### Stored data
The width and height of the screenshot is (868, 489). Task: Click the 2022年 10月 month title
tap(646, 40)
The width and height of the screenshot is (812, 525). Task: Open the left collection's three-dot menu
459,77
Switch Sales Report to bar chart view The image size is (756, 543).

* * *

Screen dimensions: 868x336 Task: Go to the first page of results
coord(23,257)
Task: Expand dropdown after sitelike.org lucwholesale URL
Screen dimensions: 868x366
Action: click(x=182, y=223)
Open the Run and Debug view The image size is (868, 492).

* * *

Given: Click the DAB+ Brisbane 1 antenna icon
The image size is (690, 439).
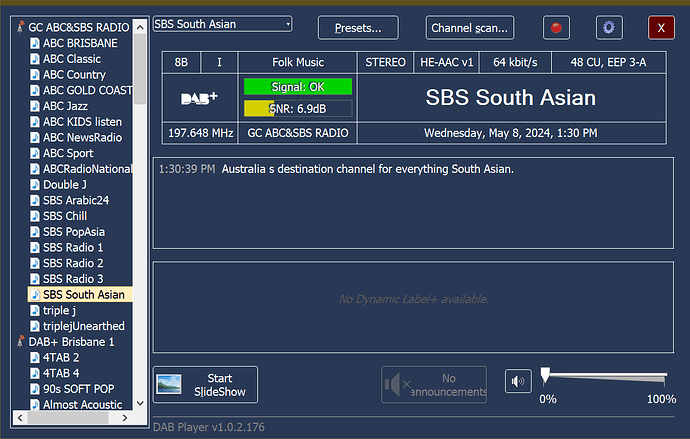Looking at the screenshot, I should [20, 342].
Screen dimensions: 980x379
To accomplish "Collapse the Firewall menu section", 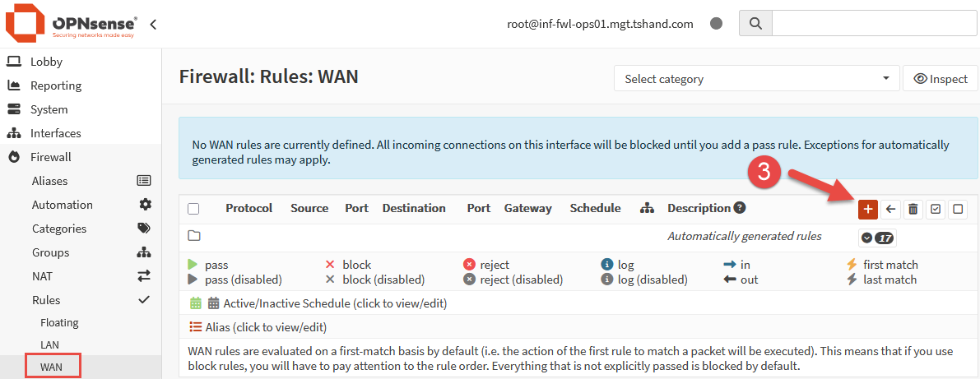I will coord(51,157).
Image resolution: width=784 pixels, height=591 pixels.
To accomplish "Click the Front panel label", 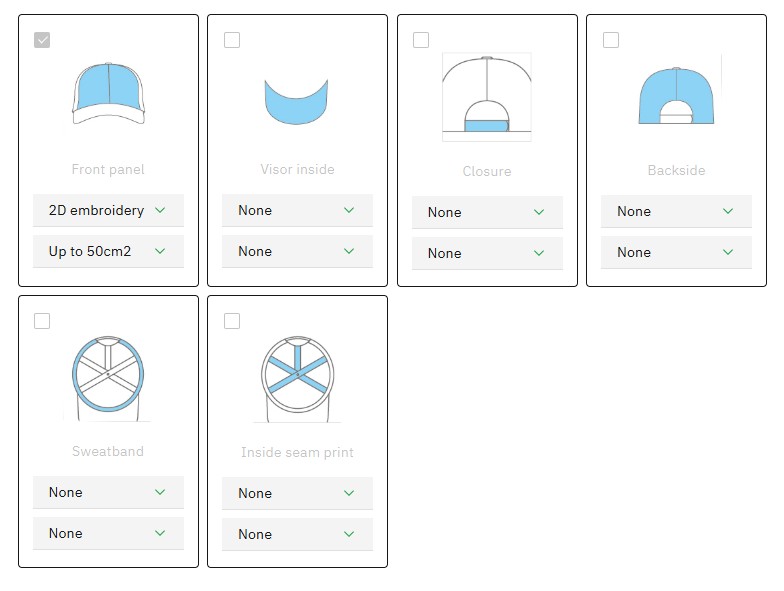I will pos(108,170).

### What the exercise asks
Output exactly the lines of the material above from the one containing "The width and height of the screenshot is (868, 489)." up to and including the one containing "Switch Sales Report".

### Exercise solution
The width and height of the screenshot is (868, 489). Task: Click the 2022年 10月 month title
tap(646, 40)
The width and height of the screenshot is (812, 525). Task: Open the left collection's three-dot menu
459,77
Switch Sales Report to bar chart view The image size is (756, 543).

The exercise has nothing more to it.